Cardinal William Levada, Prefect of the Congregation for the Doctrine of the Faith, told delegates at a Vatican-sponsored conference on abuse that it had to be acknowledged that Church leaders in various parts of the world often only adopted tough policies after serious mishandling of abuse was exposed by the media.

He also warned that the Church had to make the victims of abuse the first consideration in all circumstances.

‘Towards Healing and Renewal’ is being attended by Church leaders from over 100 countries including Cardinal Seán Brady and Bishop Eamonn Walsh representing Ireland.

The aim of the conference is to ensure that bishops’ conferences in other parts of the world, particularly the developing world, learn from the mistakes that were made in countries like Ireland and avoid a repeat of those mistakes.

Cardinal Levada underlined the fact that child sexual abuse is not just a crime in Canon Law but also a crime in civil law. He insisted that Church leaders had an obligation to report ”such crimes to the appropriate authorities”.

Referring to the need for every bishops’ conference in the world to adopt guidelines on handling abuse before the summer, Cardinal Levada said that while the conference did not override the authority of each individual diocesan bishop, ”no bishop or major superior may consider himself exempt from such collaboration”.

This can be interpreted as a reference to Bishop John Magee of Cloyne who, despite signing up to the Church’s robust guidelines of handling abuse allegations, went on to ignore the guidelines for another 12 years.

Dr Levada also praised the current Pope for his role in dealing with abuse both as Prefect of the Congregation for the Doctrine of the Faith and since being elected Pope in 2005. He said that instead of ”attacks by the media”, Benedict deserves ”the gratitude of us all, in the Church and outside it”.

Praising countries like Ireland where robust procedures have been agreed and implemented, the cardinal also said it had to be acknowledged that ”in many cases, such response came only in the wake of the revelation of scandalous behaviour by priests in the public media,” he said.
----------
== BRIEF A ==
In the article about Cardinal Levada's address, why can his remark that "no bishop or major superior may consider himself exempt from such collaboration" be read as a reference to Bishop John Magee of Cloyne? Answer in one to three sentences.
== BRIEF B ==
Answer these questions using the article on the Vatican abuse conference:
(i) Who is representing Ireland at the conference?
(ii) Church leaders from how many countries are attending?
(iii) In what year was Benedict elected Pope?
== BRIEF C ==
Extend the news article on Cardinal Levada's address to the Vatican abuse conference, starting after its final sentence.

== Dataset items ==
----------
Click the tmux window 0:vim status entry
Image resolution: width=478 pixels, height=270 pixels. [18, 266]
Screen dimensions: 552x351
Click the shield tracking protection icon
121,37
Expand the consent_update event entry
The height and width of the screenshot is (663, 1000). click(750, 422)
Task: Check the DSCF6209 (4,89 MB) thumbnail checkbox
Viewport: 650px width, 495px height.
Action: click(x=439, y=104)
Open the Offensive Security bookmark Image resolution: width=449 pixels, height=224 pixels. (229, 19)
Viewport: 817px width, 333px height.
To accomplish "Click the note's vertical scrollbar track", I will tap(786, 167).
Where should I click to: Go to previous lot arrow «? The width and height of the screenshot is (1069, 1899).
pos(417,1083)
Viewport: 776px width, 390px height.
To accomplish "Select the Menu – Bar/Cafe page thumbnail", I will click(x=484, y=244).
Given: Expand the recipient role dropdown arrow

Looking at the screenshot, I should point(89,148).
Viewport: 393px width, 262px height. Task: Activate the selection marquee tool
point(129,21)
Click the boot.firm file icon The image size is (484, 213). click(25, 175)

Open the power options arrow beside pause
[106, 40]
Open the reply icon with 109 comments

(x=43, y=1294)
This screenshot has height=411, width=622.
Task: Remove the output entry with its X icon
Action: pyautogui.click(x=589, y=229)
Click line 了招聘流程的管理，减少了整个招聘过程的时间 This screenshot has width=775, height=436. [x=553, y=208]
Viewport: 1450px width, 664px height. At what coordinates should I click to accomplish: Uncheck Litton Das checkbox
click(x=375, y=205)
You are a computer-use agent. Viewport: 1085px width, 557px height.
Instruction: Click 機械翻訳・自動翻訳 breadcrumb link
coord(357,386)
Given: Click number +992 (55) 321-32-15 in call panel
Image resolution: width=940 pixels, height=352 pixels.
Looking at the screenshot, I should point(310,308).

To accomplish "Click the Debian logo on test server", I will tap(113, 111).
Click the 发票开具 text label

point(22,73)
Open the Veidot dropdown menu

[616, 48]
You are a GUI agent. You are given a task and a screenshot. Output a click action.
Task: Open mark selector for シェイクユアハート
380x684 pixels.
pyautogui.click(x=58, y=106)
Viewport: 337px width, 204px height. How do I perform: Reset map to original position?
----------
== WRITTEN ANSWER A ==
Bishop John Magee of Cloyne had signed up to the Church's robust guidelines for handling abuse allegations. He then ignored those guidelines for another 12 years.

== WRITTEN ANSWER B ==
(i) Cardinal Seán Brady and Bishop Eamonn Walsh.
(ii) Over 100 countries.
(iii) 2005.

== WRITTEN ANSWER C ==
”What seems useful going forward is a more proactive approach by conferences of bishops throughout the world.’

Accountability is only way to restore trust – Marie Collins

Prominent abuse campaigner Marie Collins has insisted that victims of abuse can only begin to find healing when there is a full acknowledgement of the hierarchy’s failure to tackle abuse and not just an apology for the abuse itself.

Mrs Collins, who was abused as a child by Fr Paul McGennis, said her experience of not being listened to by the Church when she came forward to report her abuse created a loss of faith, not in God, but in the leadership of the Church.

She told hundreds of bishops and religious superiors from all over the world that ”the final death of any respect that might have survived in me towards my religious leaders came after my abuser’s conviction,” she said.

”I learned that the diocese had discovered, just months after my abuse, that this priest was abusing children in the hospital but did nothing about it except move him to a new parish,” she said.

”How do I regain my respect for the leadership of my Church? Apologising for the actions of the abusive priests is not enough.

”There must be acknowledgement and accountability for the harm and destruction that has been done to the life of victims and their families by the often deliberate cover-up and mishandling of cases by their superiors before I or other victims can find real peace and healing,” she said. She told delegates about her experience of reporting the abuse to then Archbishop of Dublin, Cardinal Desmond Connell.

”The archbishop considered my abuse ‘historical’ so felt it would be unfair to tarnish the priest’s ‘good name’ now,” she said.

”I have heard this argument from others in leadership in the Catholic Church and always there is blindness to the current risk to children from these men,” Mrs Collins said.

”The priest who had sexually assaulted me was protected by his superiors from prosecution,” she said.

”He was left for months in his parish ministry which included mentoring children preparing for confirmation — the safety of those children ignored by his superiors.”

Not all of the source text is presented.